From March to July of this year the Museum of Modern Art (MoMA) in New York will be holding the exhibition Latin America in Construction: Architecture 1955-1980. The exhibition will provide an overview of the positions, debates and architectural creativity of the era.
This exhibition represents a brand new chapter in the history of Latin American art and architecture as presented through the museum. Since the MoMA’s first exhibition of Latin American art, Twenty Centuries of Mexican Art, in 1940, the museum’s treatment of Latin America’s artistic output has been closely tied to the international relations of specific time periods. During the Second World War, for example, the MoMA held seven exhibitions of Latin American art as part of a diplomatic effort to counter Nazi interest in Latin America. Similarly, the last major exhibition of Latin American architecture, Latin American Architecture Since 1945 held in 1955, took place in the context of US paranoia over the spread of communism in the early stages of the Cold War.
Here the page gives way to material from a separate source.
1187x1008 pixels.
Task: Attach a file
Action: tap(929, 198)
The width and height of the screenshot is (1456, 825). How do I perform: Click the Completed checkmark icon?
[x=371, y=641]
Not only do these exhibitions shed light on international relations, they are also important resources to facilitate an understanding of how the idea of Latin America is viewed from the USA. As Patricio del Real puts it, ‘I understand Latin American architecture as a historical concept deployed from the United States…’ The very nature of an exhibition that treats the continent’s architectural history as a unified whole provides important insight into wider attitudes about the place of Latin America in the USA’s collective consciousness.
This project will assess how the upcoming exhibition, Latin America in Construction, fits into this wider history of Latin American exhibitions at the MoMA and what this means for contemporary US-Latin American relations. This project will question why now is the time for the MoMA to return its gaze to the continent and why the era of 1955-1980 is of specific importance.